New York City English

Definition:

New York City English (also called the New York accent, New York City dialect, or loosely “Brooklyn English” or “Brooklynese”) is the variety of American English spoken in the New York City metropolitan area, including the five boroughs, parts of Long Island, northern New Jersey, and Westchester County. It is one of the most studied dialects in American sociolinguistics — William Labov’s foundational variationist studies (from the 1960s onward) used New York City speech to establish the core methods of modern sociolinguistics — and one of the most recognized American dialects globally, though it has been declining among younger speakers since the 1990s.


In-Depth Explanation

Historical note — Labov’s department store study (1966): Labov’s dissertation, published as The Social Stratification of English in New York City (1966), used an elegant study design: researchers asked clerks in three New York City department stores (Saks Fifth Avenue, Macy’s, and S. Klein — representing upper, middle, and lower retail tiers) for directions to a department they knew to be on the “fourth floor.” The key variable was post-vocalic r — whether clerks said “fourth floor” or “foh-uth floh-uh.” Higher-prestige store clerks produced more rhotic speech. This study demonstrated, for the first time systematically, that phonological variation correlates with social stratification — establishing the paradigm of variationist sociolinguistics.

Key phonological features:

Raised THOUGHT vowel (and near-merger of THOUGHT and NORTH/FORCE):

NYC English raises the vowel in words like “coffee,” “caught,” “talk,” “bought” — so these can sound like “caw-fee,” “cawt,” “tawk” to outsiders. In the most traditional varieties, “cot” and “caught” are NOT merged (unlike most American English), making NYC one of the few rhyme areas where this distinction is maintained. The raised THOUGHT vowel is the single most socially recognized NYC feature.

Variable r-dropping (non-rhoticity):

Traditional New York City English is non-rhotic — post-vocalic /r/ is vocalized or deleted, so “park” = “pahk,” “car” = “cah,” “butter” = “buttuh.” This was historically prestigious in NYC (and is retained prestige in Boston and the American South). Since World War II, rhotic pronunciation has progressively gained prestige in NYC, and younger speakers are increasingly rhotic. Rhoticity now correlates with social class and age in complex ways in NYC English.
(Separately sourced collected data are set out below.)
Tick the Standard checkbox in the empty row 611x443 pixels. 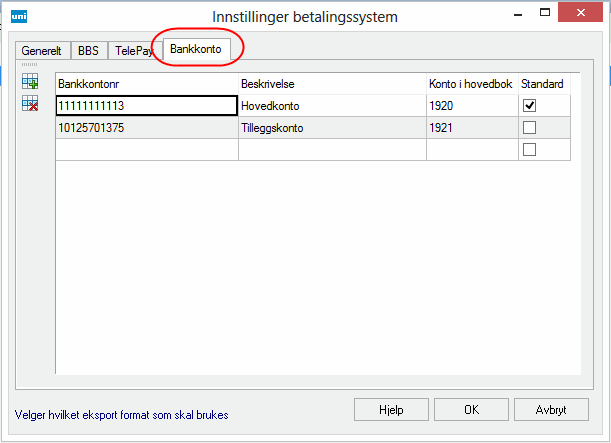tap(530, 149)
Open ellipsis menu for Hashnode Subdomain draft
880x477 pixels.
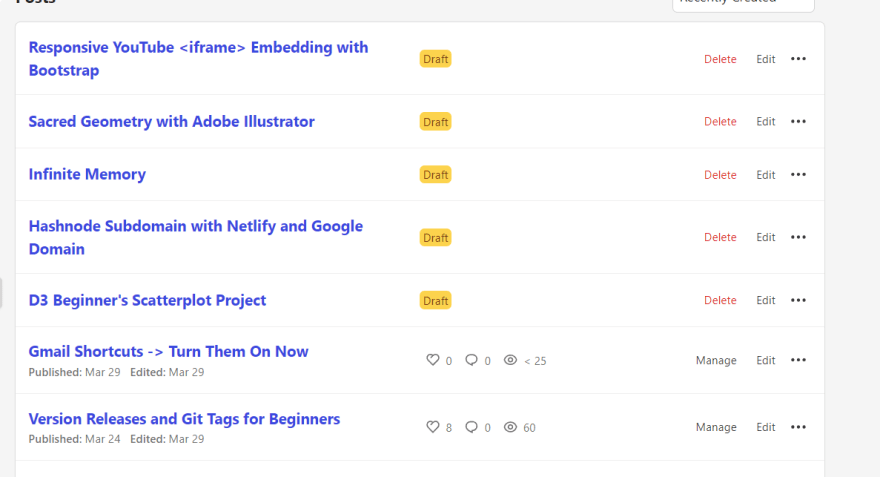click(798, 237)
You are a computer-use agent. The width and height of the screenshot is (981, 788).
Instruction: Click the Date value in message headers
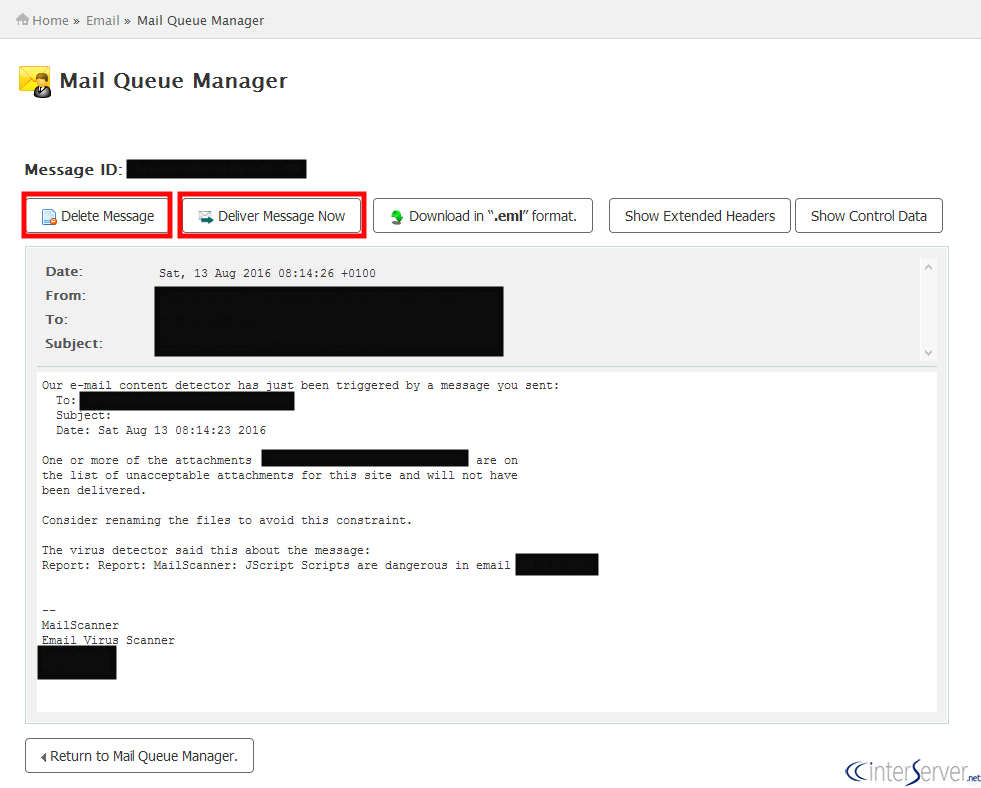point(267,273)
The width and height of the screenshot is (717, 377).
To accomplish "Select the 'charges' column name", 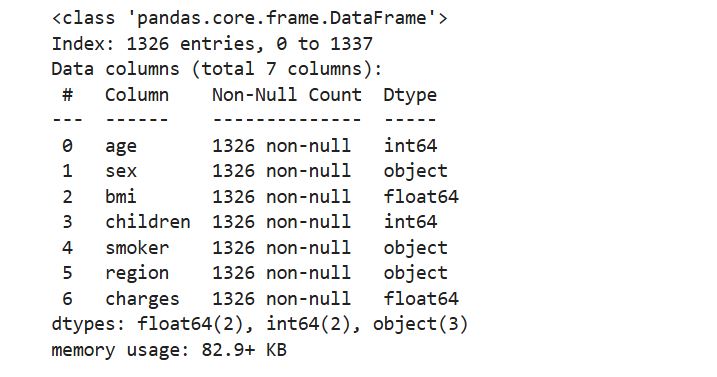I will click(142, 299).
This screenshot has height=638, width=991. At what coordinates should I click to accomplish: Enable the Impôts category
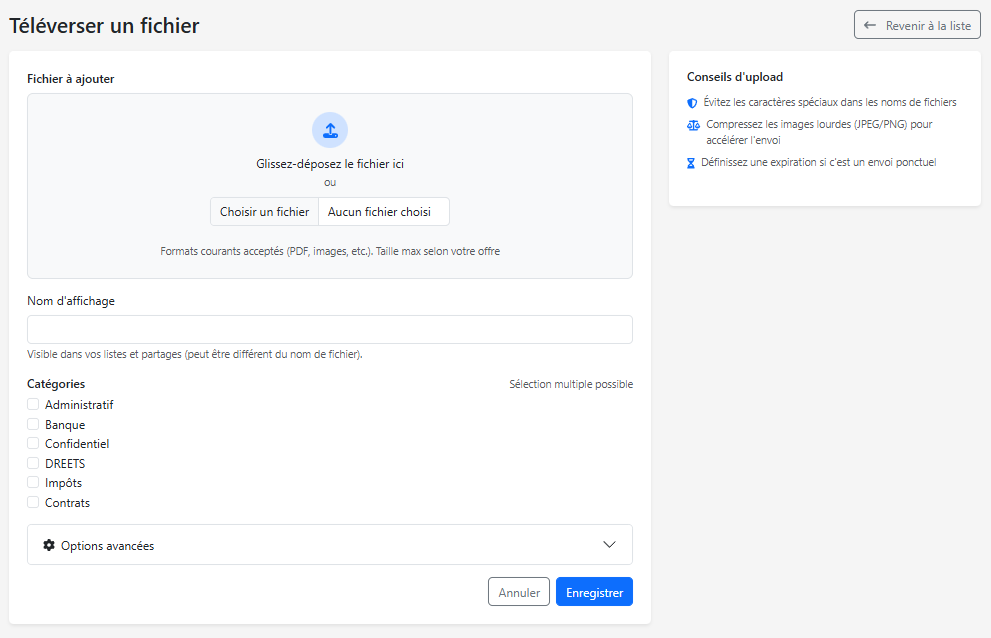tap(33, 482)
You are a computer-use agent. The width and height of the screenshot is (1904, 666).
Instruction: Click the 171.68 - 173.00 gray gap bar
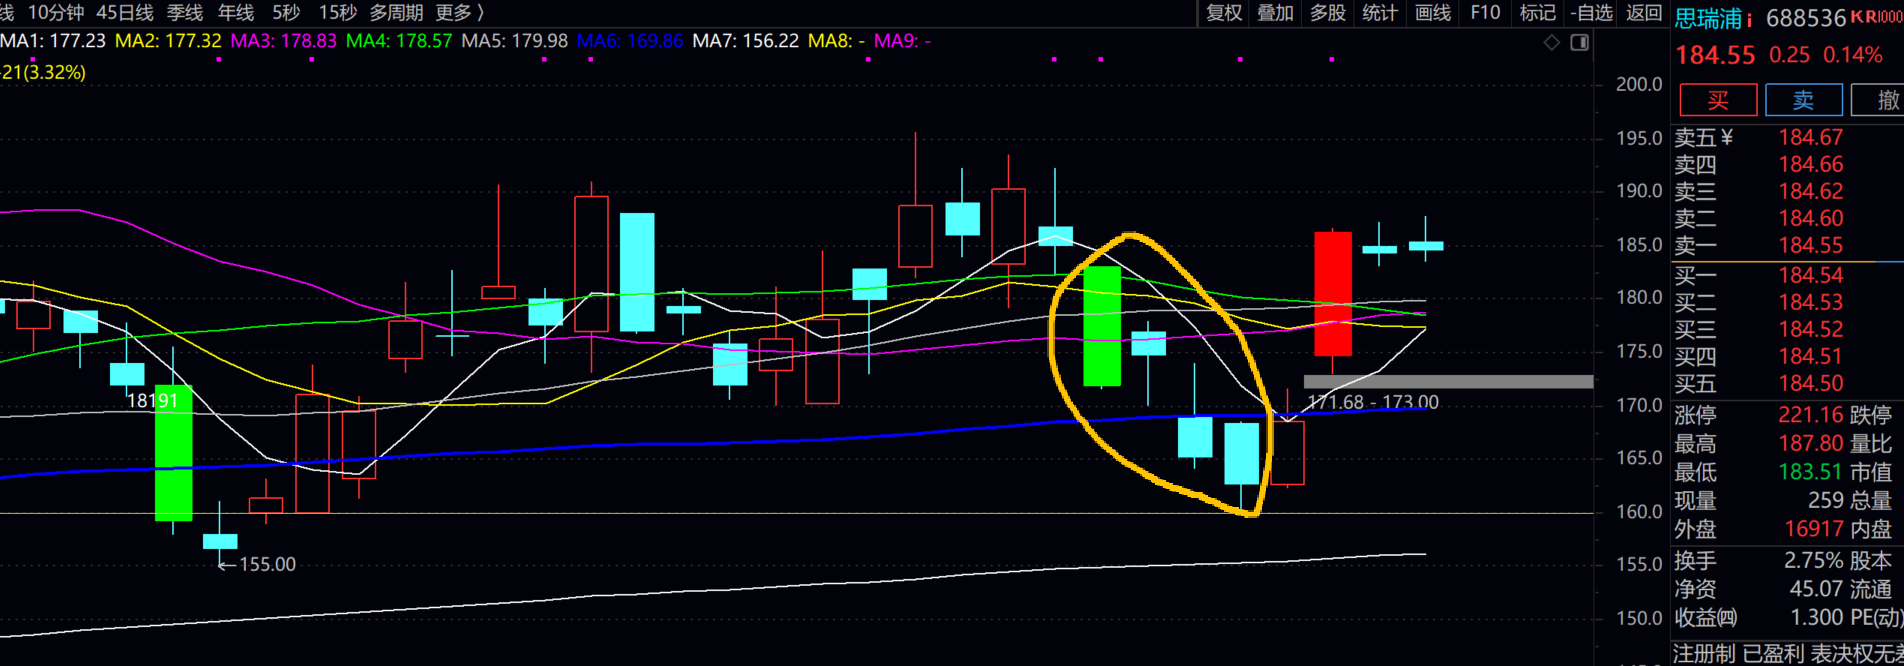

Short-a raising and the nasal short-a system:

NYC English has a complex short-a system. Broadly: /æ/ (as in TRAP) is tensed/raised before nasal consonants and in certain grammatical contexts. “Man,” “can,” “sand” are raised; “mat,” “cap,” “sat” are not. This splits the short-a lexical set in ways that differ slightly from Philadelphia’s system (which is also a nasal short-a system) and dramatically from General American (which has no split).

Th-stopping and fronting:

Working-class and ethnic varieties of NYC English have th-stopping (this = “dis,” that = “dat”) and th-fronting (with = “wif”). This feature is decreasing.

Intonation:

NYC English has distinctive intonation patterns — falling-rising contours on statements, distinctive question patterns — that are perceived as assertive or emphatic by speakers of other varieties.

Ethnic variation within NYC English: NYC English is not monolithic — it varies significantly by ethnic community:

  • Jewish English: Distinctive intonation and vocabulary overlap between “standard” NYC English and Yiddish-influenced features (chutzpah, schmuck, kvetching as mainstream NYC vocabulary)
  • Italian American English: Often the “classic” working-class NYC accent associated with Brooklyn/Queens
  • Puerto Rican/Latino NYC English: Features Spanish substrate influence
  • African American English in NYC: Shares AAVE features while also having some local NYC phonology

Decline: Traditional NYC English features — particularly non-rhoticity and raised THOUGHT — have been declining since the mid-20th century. Younger speakers in many NYC communities are adopting General American or near-rhotic features, and the “classic” NYC accent is increasingly associated with older, working-class, and outer-borough speakers. The accent has also been heavily stigmatized in national media for decades.